Among the lines below, list those containing the string "dropdown".
[RECORDED INFORMATION]
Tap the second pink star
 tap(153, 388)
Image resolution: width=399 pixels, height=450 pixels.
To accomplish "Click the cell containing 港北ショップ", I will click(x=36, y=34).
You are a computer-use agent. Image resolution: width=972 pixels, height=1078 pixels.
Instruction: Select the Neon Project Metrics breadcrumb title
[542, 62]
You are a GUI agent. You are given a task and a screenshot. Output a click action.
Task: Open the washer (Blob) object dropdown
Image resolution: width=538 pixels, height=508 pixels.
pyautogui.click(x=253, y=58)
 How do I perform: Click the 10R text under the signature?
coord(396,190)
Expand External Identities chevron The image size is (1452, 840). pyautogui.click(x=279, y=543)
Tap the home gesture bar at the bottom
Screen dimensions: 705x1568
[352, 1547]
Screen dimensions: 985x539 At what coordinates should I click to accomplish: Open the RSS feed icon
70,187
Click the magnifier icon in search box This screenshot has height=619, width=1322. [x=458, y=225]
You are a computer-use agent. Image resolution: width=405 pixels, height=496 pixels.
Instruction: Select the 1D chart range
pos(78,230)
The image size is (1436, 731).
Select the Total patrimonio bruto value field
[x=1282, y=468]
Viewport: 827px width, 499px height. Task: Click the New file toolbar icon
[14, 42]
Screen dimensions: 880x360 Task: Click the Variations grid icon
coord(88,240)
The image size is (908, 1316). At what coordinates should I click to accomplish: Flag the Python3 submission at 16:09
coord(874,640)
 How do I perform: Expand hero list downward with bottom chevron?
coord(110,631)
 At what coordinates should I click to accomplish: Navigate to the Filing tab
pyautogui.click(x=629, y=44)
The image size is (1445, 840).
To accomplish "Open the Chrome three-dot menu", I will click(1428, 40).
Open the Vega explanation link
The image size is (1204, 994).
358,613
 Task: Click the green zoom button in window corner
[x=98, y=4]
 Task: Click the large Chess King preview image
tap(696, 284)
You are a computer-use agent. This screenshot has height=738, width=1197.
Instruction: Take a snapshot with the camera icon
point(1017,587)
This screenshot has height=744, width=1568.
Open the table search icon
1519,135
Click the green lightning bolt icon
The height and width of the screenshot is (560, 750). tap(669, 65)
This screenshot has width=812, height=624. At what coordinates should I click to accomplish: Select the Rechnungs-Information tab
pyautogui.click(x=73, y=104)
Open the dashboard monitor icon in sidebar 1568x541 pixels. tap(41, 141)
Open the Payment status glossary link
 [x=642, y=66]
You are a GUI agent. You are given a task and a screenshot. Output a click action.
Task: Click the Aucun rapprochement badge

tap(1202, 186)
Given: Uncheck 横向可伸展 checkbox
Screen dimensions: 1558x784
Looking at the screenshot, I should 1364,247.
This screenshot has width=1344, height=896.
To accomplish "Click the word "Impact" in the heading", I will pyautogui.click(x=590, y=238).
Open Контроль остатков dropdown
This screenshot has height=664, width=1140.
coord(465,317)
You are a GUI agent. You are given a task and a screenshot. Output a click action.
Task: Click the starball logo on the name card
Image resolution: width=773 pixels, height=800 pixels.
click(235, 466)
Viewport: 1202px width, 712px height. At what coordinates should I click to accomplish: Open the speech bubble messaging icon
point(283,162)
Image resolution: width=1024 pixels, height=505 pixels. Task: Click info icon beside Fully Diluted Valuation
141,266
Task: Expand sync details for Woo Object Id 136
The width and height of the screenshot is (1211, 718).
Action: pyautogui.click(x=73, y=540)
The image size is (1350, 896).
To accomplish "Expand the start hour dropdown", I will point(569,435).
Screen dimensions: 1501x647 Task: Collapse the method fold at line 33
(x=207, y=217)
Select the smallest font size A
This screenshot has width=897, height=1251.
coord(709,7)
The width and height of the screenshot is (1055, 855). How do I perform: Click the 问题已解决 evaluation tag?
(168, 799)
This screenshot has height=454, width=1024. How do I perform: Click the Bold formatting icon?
[/RECORDED INFORMATION]
**SOLUTION TO THIS TASK:**
Task: Open the washer (Blob) object dropdown
Open Контроль остатков dropdown
To accomplish "Expand the start hour dropdown", I will point(569,435).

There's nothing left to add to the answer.